REQUIRED TASK:
Copy the entries below, swapping every instance of "Microsoft Edge" for "Google Chrome" and leaving everything else unchanged.

- - - - -

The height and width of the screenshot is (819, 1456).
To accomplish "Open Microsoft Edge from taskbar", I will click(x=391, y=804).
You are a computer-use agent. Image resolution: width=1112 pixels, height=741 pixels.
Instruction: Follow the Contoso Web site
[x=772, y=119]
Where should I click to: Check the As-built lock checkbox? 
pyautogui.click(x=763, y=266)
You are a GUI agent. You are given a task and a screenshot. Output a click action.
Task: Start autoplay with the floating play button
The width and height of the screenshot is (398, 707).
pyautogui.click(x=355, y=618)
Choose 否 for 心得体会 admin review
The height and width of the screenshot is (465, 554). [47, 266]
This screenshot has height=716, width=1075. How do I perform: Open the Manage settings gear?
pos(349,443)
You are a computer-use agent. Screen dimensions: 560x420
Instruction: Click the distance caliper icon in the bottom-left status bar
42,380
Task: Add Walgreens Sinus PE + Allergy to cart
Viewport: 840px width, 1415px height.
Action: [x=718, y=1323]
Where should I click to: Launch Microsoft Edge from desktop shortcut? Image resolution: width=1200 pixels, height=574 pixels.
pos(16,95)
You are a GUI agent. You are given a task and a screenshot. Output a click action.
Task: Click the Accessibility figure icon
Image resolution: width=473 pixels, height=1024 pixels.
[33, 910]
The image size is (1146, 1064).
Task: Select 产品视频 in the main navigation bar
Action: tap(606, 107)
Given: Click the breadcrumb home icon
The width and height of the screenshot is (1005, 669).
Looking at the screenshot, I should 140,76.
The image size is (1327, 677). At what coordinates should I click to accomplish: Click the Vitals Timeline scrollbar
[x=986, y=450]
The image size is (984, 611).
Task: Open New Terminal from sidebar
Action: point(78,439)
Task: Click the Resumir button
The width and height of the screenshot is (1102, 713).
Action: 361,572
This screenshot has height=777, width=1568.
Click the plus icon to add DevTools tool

- - - - -

WRITTEN REPLY:
The height and width of the screenshot is (819, 1456).
To accomplish "Open Google Chrome from taskbar", I will click(x=391, y=804).
You are a computer-use agent. Image resolution: width=1112 pixels, height=741 pixels.
Instruction: Follow the Contoso Web site
[x=772, y=119]
Where should I click to: Check the As-built lock checkbox? 
pyautogui.click(x=763, y=266)
You are a GUI agent. You are given a task and a screenshot. Output a click action.
Task: Start autoplay with the floating play button
The width and height of the screenshot is (398, 707).
pyautogui.click(x=355, y=618)
Choose 否 for 心得体会 admin review
The height and width of the screenshot is (465, 554). [47, 266]
This screenshot has height=716, width=1075. How do I perform: Open the Manage settings gear?
pos(349,443)
You are a computer-use agent. Screen dimensions: 560x420
Instruction: Click the distance caliper icon in the bottom-left status bar
42,380
Task: Add Walgreens Sinus PE + Allergy to cart
Viewport: 840px width, 1415px height.
Action: [x=718, y=1323]
Where should I click to: Launch Google Chrome from desktop shortcut? Image resolution: width=1200 pixels, height=574 pixels.
pos(16,95)
You are a GUI agent. You are given a task and a screenshot. Output a click action.
Task: Click the Accessibility figure icon
Image resolution: width=473 pixels, height=1024 pixels.
[33, 910]
The image size is (1146, 1064).
Task: Select 产品视频 in the main navigation bar
Action: tap(606, 107)
Given: Click the breadcrumb home icon
The width and height of the screenshot is (1005, 669).
Looking at the screenshot, I should 140,76.
The image size is (1327, 677). At what coordinates should I click to accomplish: Click the Vitals Timeline scrollbar
[x=986, y=450]
The image size is (984, 611).
Task: Open New Terminal from sidebar
Action: point(78,439)
Task: Click the Resumir button
The width and height of the screenshot is (1102, 713).
Action: 361,572
This screenshot has height=777, width=1568.
Click the plus icon to add DevTools tool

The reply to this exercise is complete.